Case three: Stargardt's disease
(Fundus Flavimaculatus) or Juvenile Macular Degeneration

Color fundus photos reveal a beaten bronze appearance in the macula, RPE atrophy and yellow flecks in the posterior pole.
Digital red free photos reveal better visualization of the yellow flecks.
Digital fluorescein angiograms with a hallmark "Dark choroid" and hyperfluorescent flecks in the posterior pole.
Digital ICG angiograms reveal a striking picture of hypo fluorescence of the flecks and atrophic macular changes.

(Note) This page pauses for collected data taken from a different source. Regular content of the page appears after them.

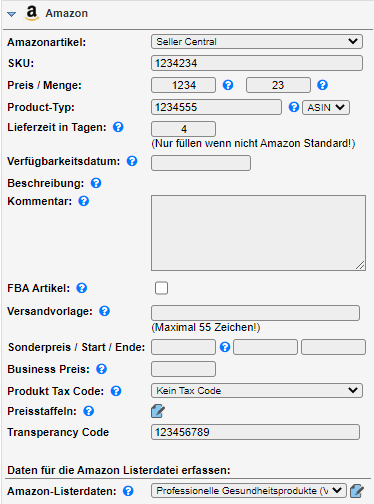Screen dimensions: 374x504
Task: Click help icon beside Preis value 1234
Action: coord(228,85)

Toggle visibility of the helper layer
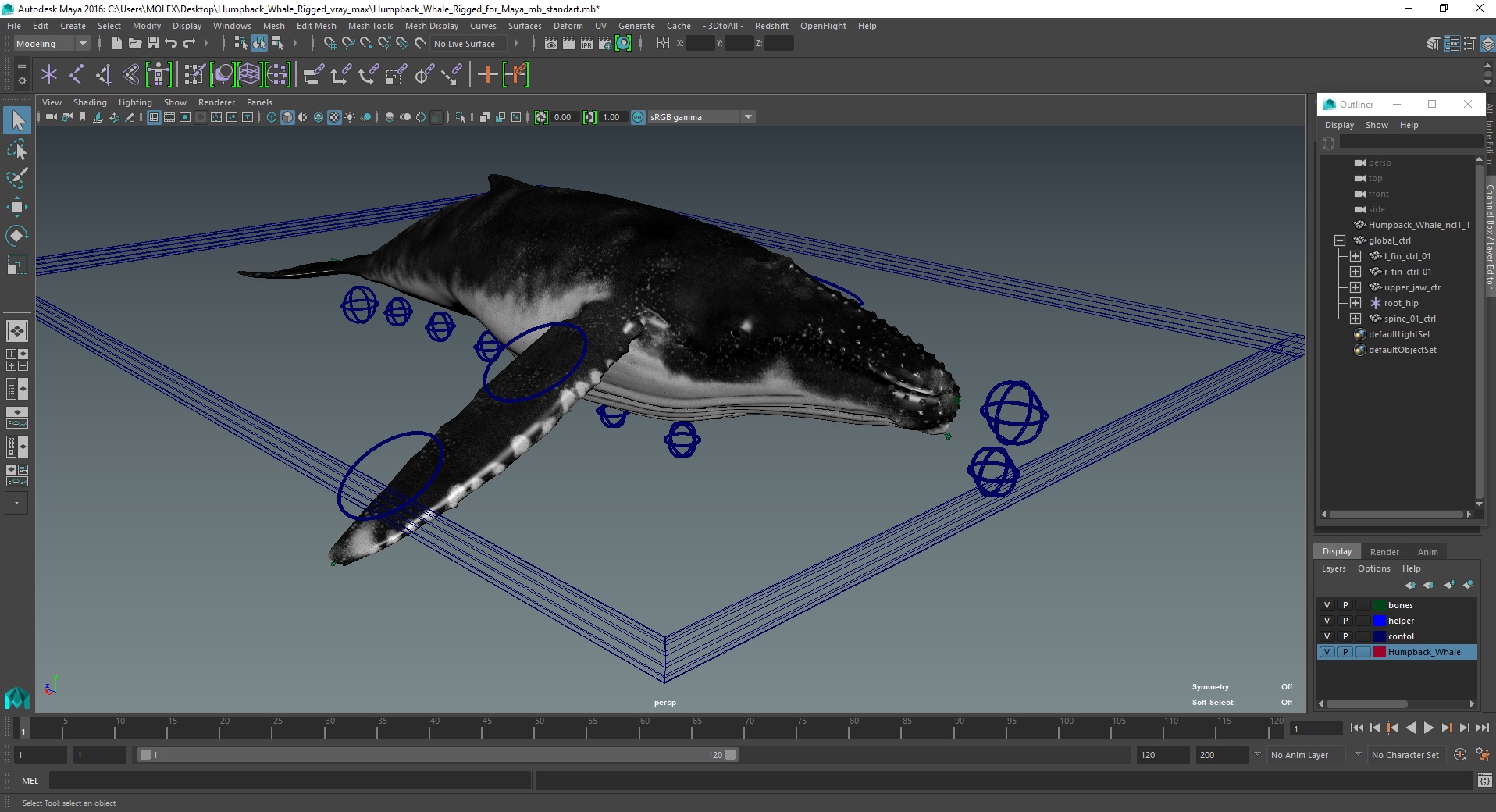1327,621
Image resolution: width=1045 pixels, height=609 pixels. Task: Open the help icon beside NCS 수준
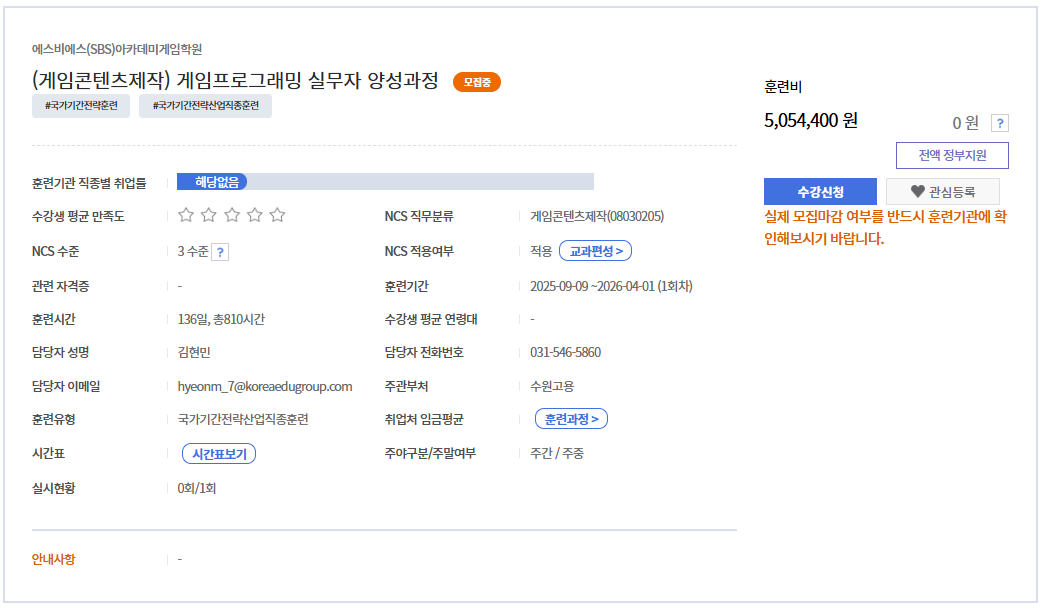coord(220,252)
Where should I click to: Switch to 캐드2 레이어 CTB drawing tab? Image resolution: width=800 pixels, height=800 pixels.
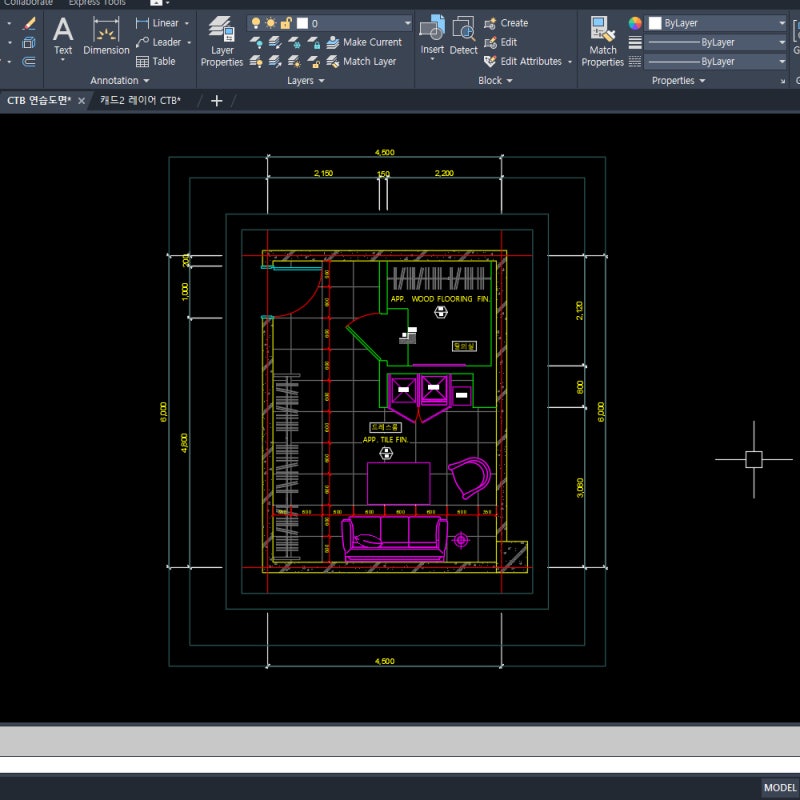140,101
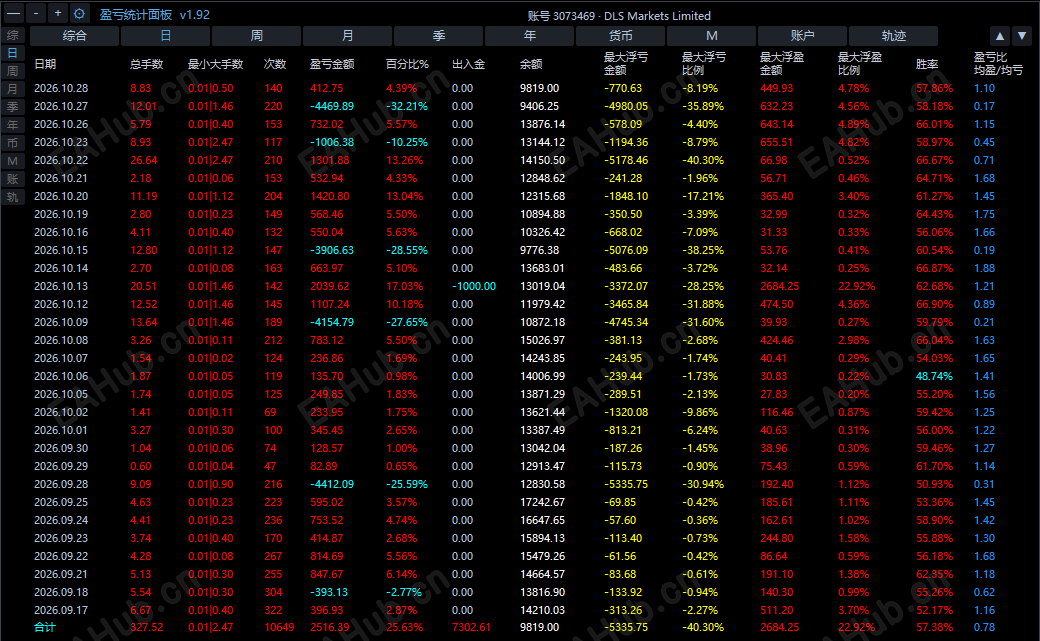Image resolution: width=1040 pixels, height=641 pixels.
Task: Select the 2026.10.27 row date
Action: click(x=61, y=106)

Stargardt's Disease (Fundus Flavimaculatus) or Juvenile Macular Degeneration, is thought to be an autosomal recessive disorder. Visual loss often begins in the first or second decade of life. A beaten bronze metal appearance in the central macula and yellow peripheral flecks along with a "dark" or "silent" choroid on fluorescein angiography are the hallmarks of this disease. Our patient, a 38 year old male, was referred for evaluation of decreased visual acuity of 1 to 1-1/2 years duration. On examination his VA was 20/50 OD and 20/200 OS. Family history was significant for a brother, age 40, who had decreased vision since age 10 which had been described as Juvenile macular degeneration.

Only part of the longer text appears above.